• Source
======

Anomaly detection for count reads from config

author Bookatz <bookatz@google.com>

Thu, 19 Oct 2017 17:13:49 +0000 (10:13 -0700)

committer Bookatz <bookatz@google.com>

Mon, 23 Oct 2017 20:35:01 +0000 (13:35 -0700)
author Bookatz <bookatz@google.com>
Thu, 19 Oct 2017 17:13:49 +0000 (10:13 -0700)
committer Bookatz <bookatz@google.com>
Mon, 23 Oct 2017 20:35:01 +0000 (13:35 -0700)
diff --git a/cmds/statsd/src/config/ConfigManager.cpp b/cmds/statsd/src/config/ConfigManager.cpp

index 88c7ebf..9ca7d62 100644 (file)
--- a/cmds/statsd/src/config/ConfigManager.cpp
+++ b/cmds/statsd/src/config/ConfigManager.cpp
@@ -144,6 +144,12 @@ static StatsdConfig build_fake_config() {
      metric->set_what("SCREEN_TURNED_ON");
      metric->mutable_bucket()->set_bucket_size_millis(30 * 1000L);
  
+    // Anomaly threshold for screen-on count.
+    Alert* alert = metric->add_alerts();
+    alert->set_number_of_buckets(6);
+    alert->set_trigger_if_sum_gt(10);
+    alert->set_refractory_period_secs(30);
+
      // Count process state changes, slice by uid.
      metric = config.add_count_metric();
      metric->set_metric_id(2);
diff --git a/cmds/statsd/src/metrics/CountAnomalyTracker.cpp b/cmds/statsd/src/metrics/CountAnomalyTracker.cpp

index e1c2b8b..7aa748f 100644 (file)

======

• Dataset excerpt
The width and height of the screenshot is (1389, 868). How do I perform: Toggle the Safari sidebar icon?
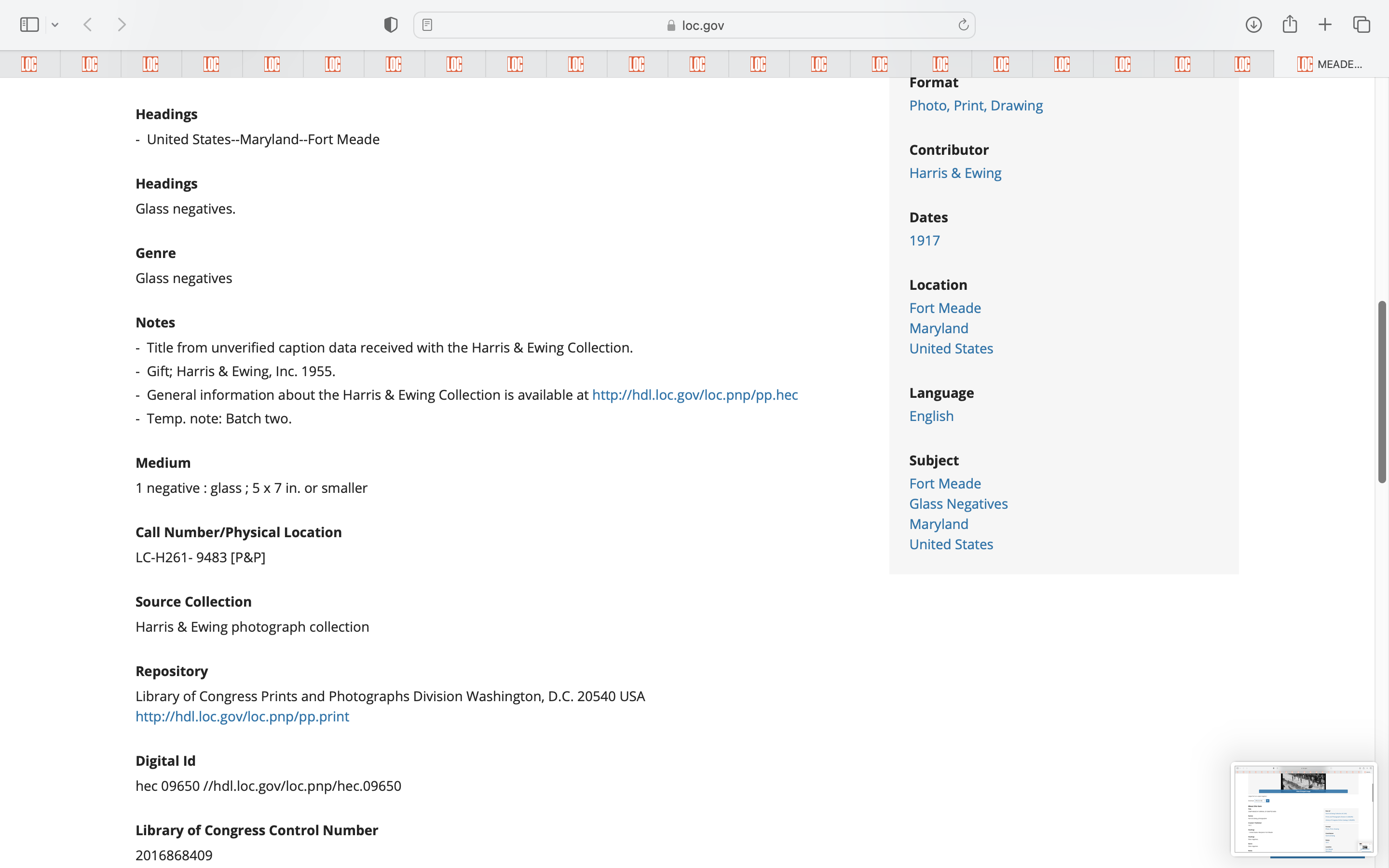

======

Copy the commit diff word for word between "index 88c7ebf..9ca7d62 100644" and "anges, slice by uid.", inclusive. The listing above comes from a different source than the commit diff.

index 88c7ebf..9ca7d62 100644 (file)
--- a/cmds/statsd/src/config/ConfigManager.cpp
+++ b/cmds/statsd/src/config/ConfigManager.cpp
@@ -144,6 +144,12 @@ static StatsdConfig build_fake_config() {
      metric->set_what("SCREEN_TURNED_ON");
      metric->mutable_bucket()->set_bucket_size_millis(30 * 1000L);
  
+    // Anomaly threshold for screen-on count.
+    Alert* alert = metric->add_alerts();
+    alert->set_number_of_buckets(6);
+    alert->set_trigger_if_sum_gt(10);
+    alert->set_refractory_period_secs(30);
+
      // Count process state changes, slice by uid.